Ondertoezichtstelling en uithuisplaatsing
In het jeugdrecht kennen we verschillende jeugdbeschermingsmaatrelen, zoals ondertoezichtstelling en uithuisplaatsing. Dit is ingrijpend voor uw gezin. De advocaten van Henkelman • Van Nimwegen werken met u aan een situatie die goed is voor u én uw kinderen. Neem vrijblijvend contact op om de mogelijkheden door te spreken.

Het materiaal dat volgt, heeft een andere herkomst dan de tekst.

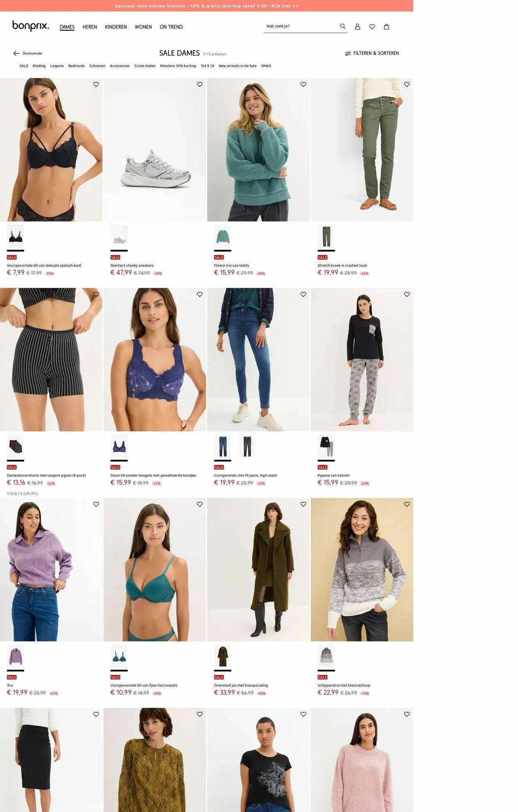
Task: Open the WONEN menu
Action: click(143, 27)
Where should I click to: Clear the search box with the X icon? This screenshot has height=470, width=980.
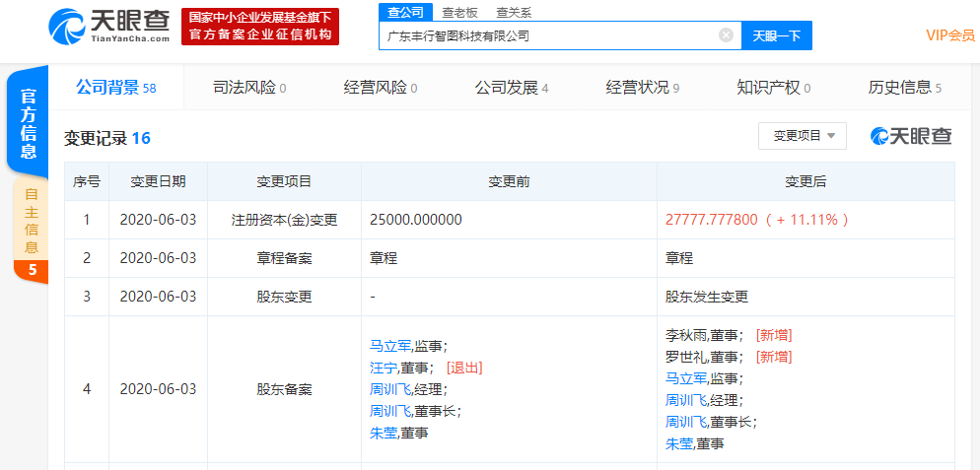click(x=726, y=35)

Klik hieronder om meteen meer te lezen over:
1. Ondertoezichtstelling
Zijn er zorgen over de omstandigheden waarin uw kinderen opgroeien of worden opgevoed? Dan wordt vrijwillige hulp aangeboden door het WIJ-team of het Centrum voor Jeugd en Gezin. Stel dat dit niet voldoende is of u deze hulp niet accepteert, dan kan dit leiden tot een kinderbeschermingsmaatregel. De Raad voor de Kinderbescherming zal dan onderzoek doen.
Wordt uw gezin door de rechter onder toezicht gesteld? Dan krijgt u een gezinsvoogd. Hij of zij helpt bij de jeugdzorg én bij het oplossen van problemen rondom de opvoeding. De periode voor ondertoezichtstelling (OTS) kan worden verlengd als de voogd vindt dat de problemen na de eerste opgelegde periode nog niet genoeg zijn opgelost. Bij ondertoezichtstelling verliest u niet het gezag.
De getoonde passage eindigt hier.